Ich bin von Brenner bis Insbruck mit Bike gefahren ca 1 bis 1,5 Std je nach Tempo. In Insbruck Fahrkarte nach Garmisch lösen und mit den Zug weiterfahren. Nur darauf achten, dass eure Bikes nicht die ersten sind, da Ihr in Garmisch raus wollt und die meisten bis München fahren. Einfacher geht der Rücktransport nicht.
Gruß
Ernst


----------



## tommek (21. Mai 2009)

Meiner Erfahrung nach muss man mit dem Zugtransport etwas großzügig mit der Zeit kalkulieren - vor zwei Jahren haben wir dummerweise zusammen mit etwa 50! Alpencrossern die gleiche Idee gehabt und es kam zu tumultartigen Auseinandersetzungen mit dem Bahnpersonal, den Reisenden und etlichen Polizisten. So etwas hatte ich zuvor noch nicht erlebt und auch die Lösung mit einem zweiten Zug war eher als Ablenkungsmanöver der Bahn zu verstehen...........Gesamtverzögerung mindestens ca 5-7 Stunden. 
Der Trick mit den Mülltüten als Fahrradverkleidung wird nicht mehr überall akzeptiert und kann auch zur Abweisung durch das Bahnpersonal führen.

Wenn man mit mehreren Leuten reist und sich frühzeitig um einen Shuttleservice kümmert, sind die Kosten wirklich überschaubar. Wir waren letztes Mal zu spät und somit ist unsere Rückreise zu einer insgesamt 24 stündigen Odyssey ausgeartet. War auch ein Erlebnis - da hätten wir ruhig einen weiteren Tag auf dem Bike verbringen können.

Das Mieten eines Autos ist extrem teuer - wir hatten ja damals genug Zeit, uns mit anderen zusammenzuschliessen, aber da wäre ich eher mit dem Rad nach Innsbruck zurück gefahren.

So etwas ist wohl die Ausnahme, aber ich würde mich nicht mehr blind auf die Mitnahmebereitschaft durch die Bahn verlassen. Ebenso sind Sitzplatzreservierungen doch eher als Scherz zu verstehen.........wenn der Zug voll ist, hat man eben Pech gehabt und muss ein paar Stunden stehen.....zumindest auf italienischer Seite.

Gruß
Thomas


----------



## jan84 (21. Mai 2009)

Von Riva kommt man auch mim Bus nach Rovereto (~3-4 Euro inkl Rad). Der Frühe Zug ist/war unproblematischer als der späte. Evtl die Abfahrt auch einfach so legen, dass man nicht an sonem typischen 'Alpencrossabreisetag' zurückfährt sondern evtl eben nicht am WE. 

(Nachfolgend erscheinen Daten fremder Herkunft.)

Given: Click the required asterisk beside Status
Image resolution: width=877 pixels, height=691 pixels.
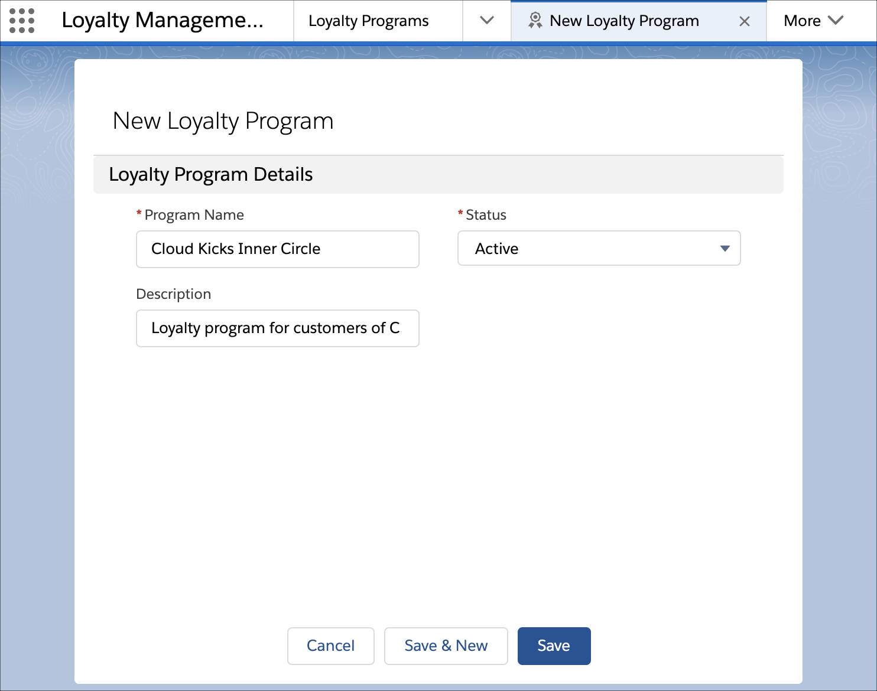Looking at the screenshot, I should click(460, 214).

Und für alle die weiter nach Norden in Deutschland wollen bietet sich ab Garmisch nen Mietwagen oneway an (vorher reservieren bzw bei Europcar evtl. nicht in Bikeklamotten reinrennen, die machten einen "an sowas vermieten wir nicht"-Eindruck). 

grüße
Jan


----------



## JJJ (22. Mai 2009)

tiwi schrieb:


> Oder kennt jemand einen Shuttle Service, welcher finanziell im Rahmen bleibt?



Hallo,

geh über die Suchmaschine und geb "Shuttle" ein, da bekommst Du genügend Infos.

Es grüßt der JJ


----------



## fasj (22. Juni 2009)

Wie lang braucht man von Riva nach Rovereto ?
Ich bin bis jetzt immer mit dem Auto dort gefahren und stell mir das eh nicht so toll vor.

fasj


----------



## Elmar Neßler (22. Juni 2009)

riva - rovereto per rad sind gute 1:30 h, geht auch etwas schneller. dabei hast du 200-250 hm bergauf zu strampeln (passo giovanni)

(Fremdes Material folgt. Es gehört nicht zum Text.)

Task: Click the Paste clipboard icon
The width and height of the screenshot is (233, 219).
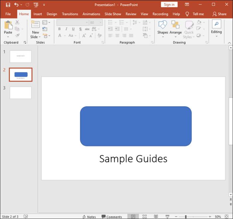Action: tap(8, 25)
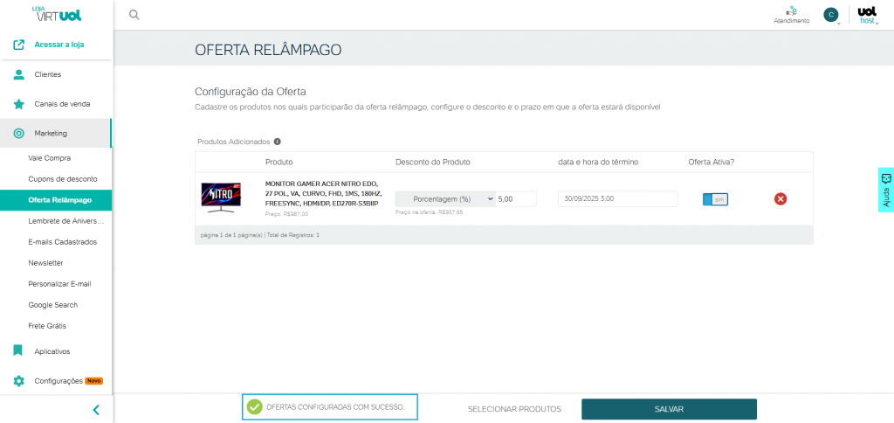Click the Salvar button

click(669, 409)
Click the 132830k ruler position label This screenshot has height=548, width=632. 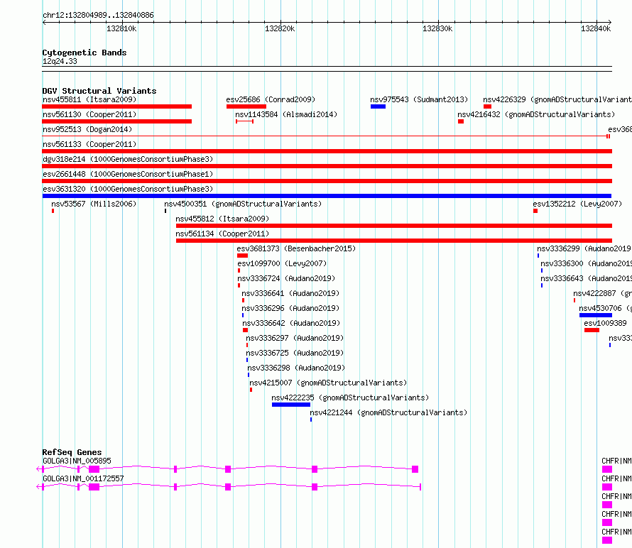tap(437, 28)
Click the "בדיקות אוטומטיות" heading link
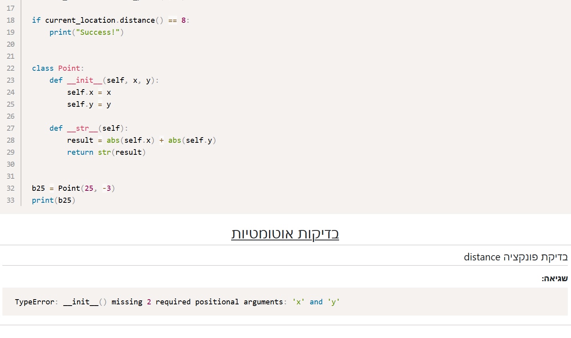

mache ich seit 1999 alle jahre wieder im rahmen von transalp, hatte nie probleme mit dem zug heim bzw. zum auto zu kommen.


----------



## UncleHo (22. Juni 2009)

fasj schrieb:


> Ich bin bis jetzt immer mit dem Auto dort gefahren und stell mir das eh nicht so toll vor.
> 
> fasj



Die Strecke kannst Du fast komplett auf dem Radweg zurücklegen. Im übrigen fährst Du in Torbole am besten Richtung Busatte hinten rum rauf, kommst schon oberhalb von Nago raus und bist dann gleich auf dem Radweg in Richtung San Giovanni unterwegs. In Mori angekommen ein Stück auf der Straße Richtung Rovereto entlang und dann nach der Brücke über die Etsch wieder auf dem Radweg zuerst an der Etsch und dann am Leno entlang bis in die Stadt hinein. Man kommt ca. 500m vor dem Bahnhof auf der Brennerstaatsstraße heraus. Nicht zu verfehlen, da der Radweg unmittelbar zuvor unterhalb der Eisenbahnlinie durchführt.


----------